--- Task inputs Enclosed Below ---

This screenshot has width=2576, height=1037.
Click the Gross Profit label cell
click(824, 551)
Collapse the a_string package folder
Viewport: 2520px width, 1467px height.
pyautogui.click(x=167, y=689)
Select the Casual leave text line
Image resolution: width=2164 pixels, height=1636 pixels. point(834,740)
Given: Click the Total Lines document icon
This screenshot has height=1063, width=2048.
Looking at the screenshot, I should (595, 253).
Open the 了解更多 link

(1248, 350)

--- End of Enclosed Task inputs ---

* **Prompt**
All of the data above should be reproduced word for word.

* **Exercise response**
This screenshot has width=2576, height=1037.
Click the Gross Profit label cell
click(824, 551)
Collapse the a_string package folder
Viewport: 2520px width, 1467px height.
pyautogui.click(x=167, y=689)
Select the Casual leave text line
Image resolution: width=2164 pixels, height=1636 pixels. point(834,740)
Given: Click the Total Lines document icon
This screenshot has height=1063, width=2048.
Looking at the screenshot, I should (595, 253).
Open the 了解更多 link

(1248, 350)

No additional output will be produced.